Douglas Elliman Realty, LLC is one of the largest residential
brokerage companies in the New York metropolitan area and the sixth
largest in the U.S. Douglas Elliman has an established and growing
presence in most major luxury markets – primarily international
finance and technology hubs that are densely populated and offer
housing inventory at premium pricing points. Douglas Elliman’s
attractive financial profile includes a strong balance sheet with
$200 million of net cash and significant operating leverage,
supported by a track record of impressive revenue growth,
disciplined expense management led by seasoned industry executives,
healthy margins and limited capital expenditures.
As a standalone company, Douglas Elliman will leverage these
core competencies and differentiated market focus to pursue
profitable growth opportunities through market expansion, retention
and recruitment of best-in-class talent and acquisitions and
acqui-hires. Douglas Elliman will also source, use and invest in
early-stage, disruptive property technology (“PropTech”) solutions
and companies that easily integrate into its technology foundation,
allowing Douglas Elliman to remain flexible, nimble and asset-light
while providing cutting-edge solutions that improve client,
customer and agent experience.
“Today marks an exciting new chapter for Douglas Elliman,” said
Howard M. Lorber, Chairman and Chief Executive Officer of Douglas
Elliman. “As a standalone company, Douglas Elliman will leverage
its differentiated approach, portfolio of innovative technology
services and a best-in-class team of employees and agents to
capitalize on growth opportunities in the highly attractive U.S.
residential real estate market. We believe there is a bright future
ahead for our company as a standalone entity.”

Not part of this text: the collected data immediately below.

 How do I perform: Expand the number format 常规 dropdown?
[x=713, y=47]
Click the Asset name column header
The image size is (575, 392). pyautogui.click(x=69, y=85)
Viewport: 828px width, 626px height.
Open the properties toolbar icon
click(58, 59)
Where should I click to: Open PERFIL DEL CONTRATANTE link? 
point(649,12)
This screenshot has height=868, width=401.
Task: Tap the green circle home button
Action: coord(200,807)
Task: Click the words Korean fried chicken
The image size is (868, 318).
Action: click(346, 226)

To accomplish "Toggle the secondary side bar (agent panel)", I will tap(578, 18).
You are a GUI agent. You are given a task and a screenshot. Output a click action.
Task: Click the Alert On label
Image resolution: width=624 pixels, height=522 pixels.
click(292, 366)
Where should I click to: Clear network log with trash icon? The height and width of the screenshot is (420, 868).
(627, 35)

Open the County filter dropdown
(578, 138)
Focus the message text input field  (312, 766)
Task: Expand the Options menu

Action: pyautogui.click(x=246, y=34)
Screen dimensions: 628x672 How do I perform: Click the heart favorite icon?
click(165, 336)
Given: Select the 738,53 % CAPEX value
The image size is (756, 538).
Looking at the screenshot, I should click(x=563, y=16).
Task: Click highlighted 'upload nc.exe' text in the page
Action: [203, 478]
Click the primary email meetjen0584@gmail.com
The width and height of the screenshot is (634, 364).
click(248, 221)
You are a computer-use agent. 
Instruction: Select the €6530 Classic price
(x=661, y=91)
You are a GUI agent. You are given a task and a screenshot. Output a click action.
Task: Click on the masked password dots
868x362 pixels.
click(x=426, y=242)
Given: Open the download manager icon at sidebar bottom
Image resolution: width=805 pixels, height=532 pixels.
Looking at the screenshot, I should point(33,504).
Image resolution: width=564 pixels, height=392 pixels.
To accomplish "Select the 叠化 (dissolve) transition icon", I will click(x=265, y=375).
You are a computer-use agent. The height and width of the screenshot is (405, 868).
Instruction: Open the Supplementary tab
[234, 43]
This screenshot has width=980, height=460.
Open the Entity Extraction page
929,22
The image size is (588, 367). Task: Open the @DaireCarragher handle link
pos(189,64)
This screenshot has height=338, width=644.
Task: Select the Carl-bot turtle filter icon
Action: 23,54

“We are thrilled that Douglas Elliman has reached this milestone
– one that would not be possible without the hard work and
dedication of our incredible agents and employees,” said Scott
Durkin, Chief Executive Officer of Douglas Elliman Realty, LLC. “As
a standalone company, we look forward to building on Douglas
Elliman’s leading luxury brand and longstanding tradition of
excellence, while continuing to drive long-term value for
stockholders.”
About Douglas Elliman Inc.
Douglas Elliman Inc. (NYSE: DOUG) is one of the largest
residential brokerage companies in the New York metropolitan area,
which includes New York City, Long Island, Westchester,
Connecticut, New Jersey and the Hamptons, and the sixth largest in
the U.S., with substantial businesses in California, Colorado,
Texas, Florida and Massachusetts. In addition, Douglas Elliman
sources, uses and invests in early-stage, disruptive property
technology (“PropTech”) solutions and companies and provides other
real estate services, including development marketing, property
management and settlement and escrow services in select markets.
Additional information concerning Douglas Elliman is available on
its website, www.elliman.com.
Investors and others should note that we may post information
about Douglas Elliman on our website at www.elliman.com or, if
applicable, on our accounts on Facebook, Instagram, LinkedIn,
TikTok, Twitter, YouTube or other social media platforms. It is
possible that the postings or releases could include information
deemed to be material information. Therefore, we encourage
investors, the media and others interested in Douglas Elliman to
review the information we post on our website at www.elliman.com
and on our social media accounts.
Special Note on Forward-Looking Statements
This press release may contain “forward-looking statements”
within the meaning of the federal securities laws. Forward-looking
statements include information relating to our intent, belief or
current expectations, primarily with respect to, but not limited
to, economic outlook, capital expenditures, cost reduction, cash
flows, operating performance, growth expectations, competition,
legislation and regulations, litigation, and related industry
developments (including trends affecting our business, financial
condition and results of operations).
Forward-looking statements can be identified by words or phrases
such as “anticipate,” “believe,” “continue,” “could,” “estimate,”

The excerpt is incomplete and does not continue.